In a significant court ruling in Colorado, a federal judge preliminarily agreed with the American Financial Services Association (AFSA), the American Fintech Council, and the National Association of Industrial Bankers’ legal challenge to a Colorado statute that seeks to apply Colorado law on loans made to Colorado residents by state-chartered banks located outside Colorado. Last week’s ruling preserves access to credit for Colorado consumers.
The three trade groups filed suit in March, challenging a Colorado statute passed in June 2023 and due to take effect on July 1, 2024. Supporters claimed the statute would curb “predatory” lending by banks outside Colorado by opting out of the Depository Institutions and Monetary Control Act of 1980 (DIDMCA).
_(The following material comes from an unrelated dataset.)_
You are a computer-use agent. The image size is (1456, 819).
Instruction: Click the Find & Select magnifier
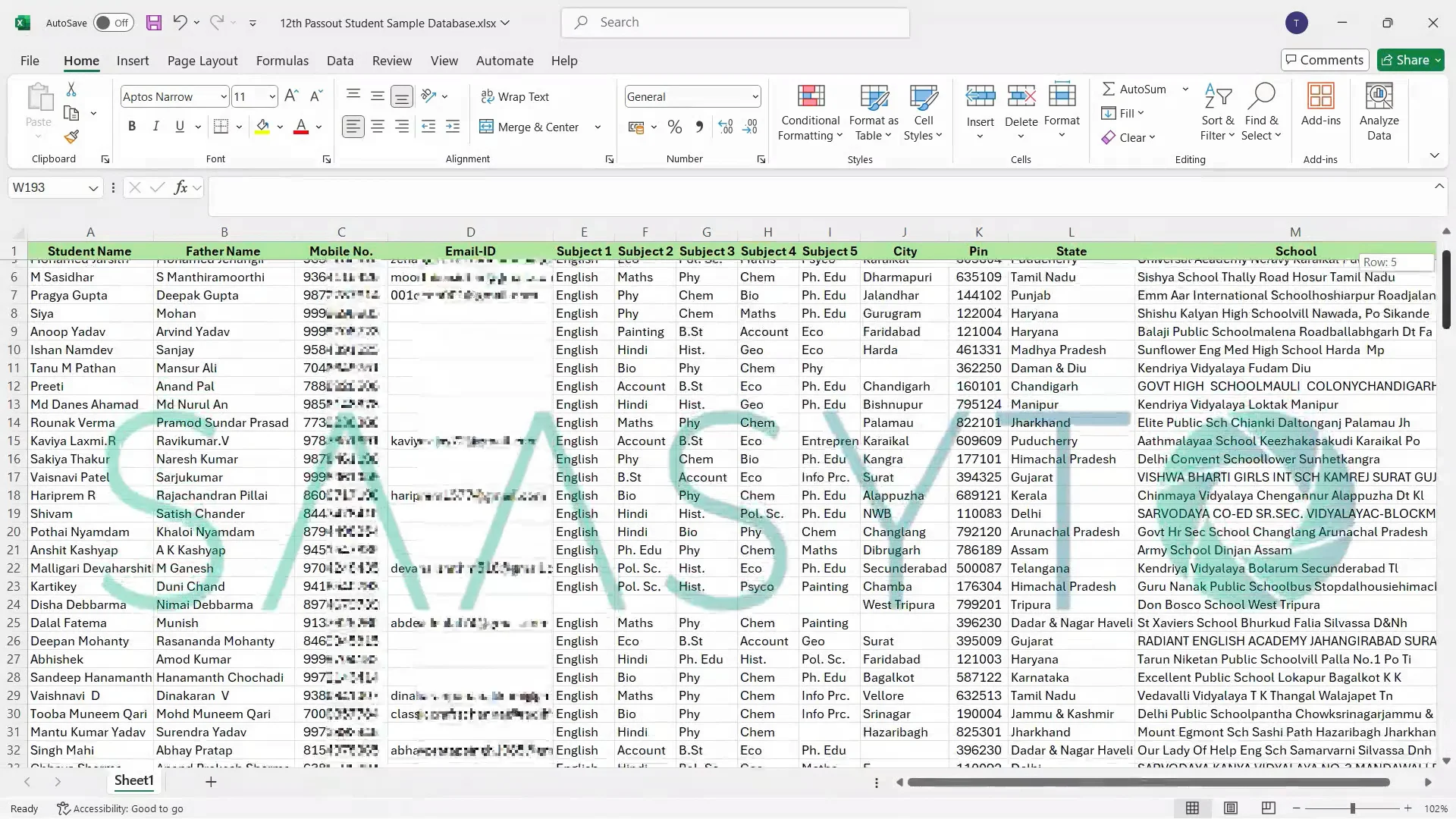(1261, 96)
DIDMCA was enacted by Congress after the U.S. Supreme Court held that the National Bank Act permits national banks to export rates to all other states, regardless of the bank’s “home state.” DIDMCA allows state-chartered federally insured banks to export interest rates to other states, similar to national banks. This parity facilitated innovation and new competition for consumer-credit products.
“In state after state, we’ve heard people claim that opting out of DIDMCA would stop payday lending,” AFSA CEO and President Bill Himpler noted. “The frustration for us is that our state-chartered bank members are not in the payday business. They’re in the credit card business; they’re in the vehicle-finance business. They are brand names that have been around for decades. This court got it right: a DIDMCA opt-out wouldn’t even prevent payday lending in the first place.”
According to AFSA’s and other trades’ filing, Colorado’s position that it can control the rate other states’ state-chartered banks could charge if a loan is made to a Colorado consumer is inconsistent with DIDMCA, would undermine the competitive position of state banks chartered outside Colorado, and would not advance the state’s goals. U.S. District Judge Daniel D. Domenico agreed, finding that trade groups “have made a strong showing that they are substantially likely to succeed on the merits of their preemption claim.”
Beyond legal challenges and court filings, AFSA supported its effort with an op-ed by AFSA Senior Vice President Danielle Fagre Arlowe and her testimony in other states considering a DIDMCA opt-out. “It is gratifying to see a court recognize what we’ve been saying from the beginning: that opting out of DIDMCA isn’t the panacea they think it is,” explained Arlowe. “Had this law gone into effect, it would have devalued the dual banking system, period.”